Wachovia Touts Online Temp Management

Wachovia Corp. says the online service it is using to manage all its temporary staffing has virtually eliminated its use of unauthorized agencies and given it better control over vendor quality and costs.

After a formal review, Wachovia signed on in mid-2002 with White Amber Inc., a Lake Success, N.Y., online work force manager, to help it replace a decentralized employment decision-making process with standardized practices.

The Charlotte banking company, which has 80,000 full-time employees, also uses many temporary workers, from information technology contractors to clerks.

Denny O. Clark, a Wachovia senior vice president and the director of recruitment, said that without a centralized system for handling staffing needs, it could not tell whether its managers were using unauthorized agencies, nor could it compare vendors' costs or control the quality of service they provided.

One manager might have been paying a contractor $48 an hour, while another was paying $98 for the same skills, Mr. Clark said in an interview Sept. 4. "Our biggest challenges were in the IT field."

There was also no standard process for requisitioning temporary help, he said. "Essentially, you could do business with anyone and do it in any way."

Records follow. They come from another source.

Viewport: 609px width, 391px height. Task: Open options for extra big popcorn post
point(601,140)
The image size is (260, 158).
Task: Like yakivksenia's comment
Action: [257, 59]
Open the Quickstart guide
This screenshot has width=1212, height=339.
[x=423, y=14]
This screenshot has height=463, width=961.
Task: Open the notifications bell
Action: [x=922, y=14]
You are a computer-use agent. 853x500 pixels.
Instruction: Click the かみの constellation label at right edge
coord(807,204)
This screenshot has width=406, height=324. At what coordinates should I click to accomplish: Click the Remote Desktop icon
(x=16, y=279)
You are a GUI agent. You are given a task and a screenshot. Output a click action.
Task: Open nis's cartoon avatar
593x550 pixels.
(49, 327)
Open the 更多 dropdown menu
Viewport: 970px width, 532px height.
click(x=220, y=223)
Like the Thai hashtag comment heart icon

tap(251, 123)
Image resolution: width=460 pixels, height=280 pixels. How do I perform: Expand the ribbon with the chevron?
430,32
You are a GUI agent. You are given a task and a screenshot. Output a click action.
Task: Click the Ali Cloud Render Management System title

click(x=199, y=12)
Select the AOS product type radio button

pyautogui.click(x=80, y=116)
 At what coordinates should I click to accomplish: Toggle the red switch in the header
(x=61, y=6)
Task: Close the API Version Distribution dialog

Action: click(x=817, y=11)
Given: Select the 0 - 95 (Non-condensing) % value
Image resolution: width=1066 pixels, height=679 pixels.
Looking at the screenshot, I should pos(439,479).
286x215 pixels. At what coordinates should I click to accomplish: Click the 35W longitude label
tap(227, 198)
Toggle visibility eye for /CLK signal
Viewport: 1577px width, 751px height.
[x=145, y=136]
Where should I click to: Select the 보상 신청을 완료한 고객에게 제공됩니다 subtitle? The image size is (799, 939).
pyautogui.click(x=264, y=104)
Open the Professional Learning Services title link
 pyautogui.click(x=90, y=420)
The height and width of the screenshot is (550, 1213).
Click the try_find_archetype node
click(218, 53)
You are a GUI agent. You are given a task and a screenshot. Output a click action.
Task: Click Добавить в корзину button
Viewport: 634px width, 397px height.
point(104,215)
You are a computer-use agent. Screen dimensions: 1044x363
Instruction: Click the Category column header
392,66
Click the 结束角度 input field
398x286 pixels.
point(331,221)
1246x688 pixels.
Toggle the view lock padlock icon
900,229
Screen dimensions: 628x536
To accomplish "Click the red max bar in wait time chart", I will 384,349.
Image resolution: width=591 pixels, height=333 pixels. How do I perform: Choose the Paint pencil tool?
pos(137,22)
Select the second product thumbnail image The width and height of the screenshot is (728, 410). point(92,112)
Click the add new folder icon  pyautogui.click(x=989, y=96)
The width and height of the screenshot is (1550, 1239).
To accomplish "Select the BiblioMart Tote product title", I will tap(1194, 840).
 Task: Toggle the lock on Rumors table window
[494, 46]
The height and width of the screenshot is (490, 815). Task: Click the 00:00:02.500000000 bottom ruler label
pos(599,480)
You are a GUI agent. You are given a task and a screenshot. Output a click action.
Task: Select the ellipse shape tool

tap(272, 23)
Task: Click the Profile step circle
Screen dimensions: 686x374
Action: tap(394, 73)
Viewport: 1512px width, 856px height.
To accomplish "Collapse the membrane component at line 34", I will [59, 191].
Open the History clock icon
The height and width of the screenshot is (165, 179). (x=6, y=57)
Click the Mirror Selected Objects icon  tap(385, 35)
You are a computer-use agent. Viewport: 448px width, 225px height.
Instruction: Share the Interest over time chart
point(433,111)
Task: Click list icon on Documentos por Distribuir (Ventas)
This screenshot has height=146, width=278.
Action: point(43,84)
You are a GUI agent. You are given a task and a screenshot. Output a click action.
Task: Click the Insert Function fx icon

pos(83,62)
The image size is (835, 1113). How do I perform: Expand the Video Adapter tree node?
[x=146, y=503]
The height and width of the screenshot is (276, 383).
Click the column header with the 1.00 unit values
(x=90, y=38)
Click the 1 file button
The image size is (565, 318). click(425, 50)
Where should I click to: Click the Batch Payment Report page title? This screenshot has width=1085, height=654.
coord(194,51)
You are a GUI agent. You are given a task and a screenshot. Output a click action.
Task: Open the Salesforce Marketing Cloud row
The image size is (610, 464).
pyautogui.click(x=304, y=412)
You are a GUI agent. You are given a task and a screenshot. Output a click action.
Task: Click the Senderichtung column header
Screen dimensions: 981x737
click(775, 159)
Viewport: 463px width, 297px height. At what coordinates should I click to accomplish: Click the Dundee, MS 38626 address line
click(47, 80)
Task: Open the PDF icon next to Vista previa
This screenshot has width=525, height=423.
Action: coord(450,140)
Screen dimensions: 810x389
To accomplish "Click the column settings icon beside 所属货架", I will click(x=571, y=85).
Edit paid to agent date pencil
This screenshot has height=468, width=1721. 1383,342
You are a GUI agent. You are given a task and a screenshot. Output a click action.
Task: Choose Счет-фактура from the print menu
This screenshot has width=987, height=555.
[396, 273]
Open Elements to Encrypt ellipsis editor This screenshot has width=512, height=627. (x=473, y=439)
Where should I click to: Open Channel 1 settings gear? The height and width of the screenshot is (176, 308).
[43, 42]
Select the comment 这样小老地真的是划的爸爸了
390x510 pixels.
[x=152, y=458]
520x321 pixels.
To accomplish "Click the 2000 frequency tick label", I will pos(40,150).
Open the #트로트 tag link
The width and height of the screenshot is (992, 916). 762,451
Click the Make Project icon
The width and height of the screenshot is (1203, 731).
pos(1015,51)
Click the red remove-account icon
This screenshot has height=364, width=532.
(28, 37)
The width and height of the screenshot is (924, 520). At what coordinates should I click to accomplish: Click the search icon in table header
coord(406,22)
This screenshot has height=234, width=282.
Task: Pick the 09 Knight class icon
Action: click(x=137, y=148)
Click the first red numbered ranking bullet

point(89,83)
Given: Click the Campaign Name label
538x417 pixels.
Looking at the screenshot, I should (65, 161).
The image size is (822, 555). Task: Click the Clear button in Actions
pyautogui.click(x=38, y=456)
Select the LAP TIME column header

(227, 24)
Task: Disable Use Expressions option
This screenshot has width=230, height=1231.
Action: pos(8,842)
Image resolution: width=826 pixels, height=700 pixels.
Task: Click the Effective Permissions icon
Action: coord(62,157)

By using the new service, which managers access through a link in the human resources portion of its intranet, Wachovia has reduced the use of unapproved contractors, Mr. Clark said. "We have just about eliminated that list." The number of agencies that managers previously had been using was "more than I would like to tell you."

Wachovia completed the rollout of the new system on June 9, culminating a process that had taken several years, he said.

It had first looked into a standardized staffing system two and a half years ago, when it was known as First Union Corp. But that effort was put on hold after it acquired the old Wachovia and took its name in September 2001, according to Mr. Clark.

At that time the old Wachovia was working on a similar project, he said. "Essentially, we were both working on the same thing at the same time."

After the acquisition, executives took a fresh look at the issue and ultimately awarded the contract to White Amber. Michael Cruz, the vendor's executive vice president of client services, said Wachovia had a three-phase rollout, with one region going live with the service last September, a second in March, and a third in June.

Before the system was installed, some Wachovia managers were able to make hires without seeking multiple bids, Mr. Cruz said.

Vendors pay White Amber a transaction fee to list their workers in its online staffing marketplace, which Wachovia managers use without charge.

Price is not the only consideration when looking for temporary help, Mr. Clark said. "We do take quality of service into account. It is integral to our approach. We can target a company [for more business] because we know it gives us better service," while dropping others for poor performance.

Some managers prefer the independence of the old system, but others like the new, standardized way, he said. The same has been true of the agencies and vendors. "Having to adhere to a consistent rate card is a challenge for some of them," but others benefit by getting more business from Wachovia. "Those are the vendors that are happy."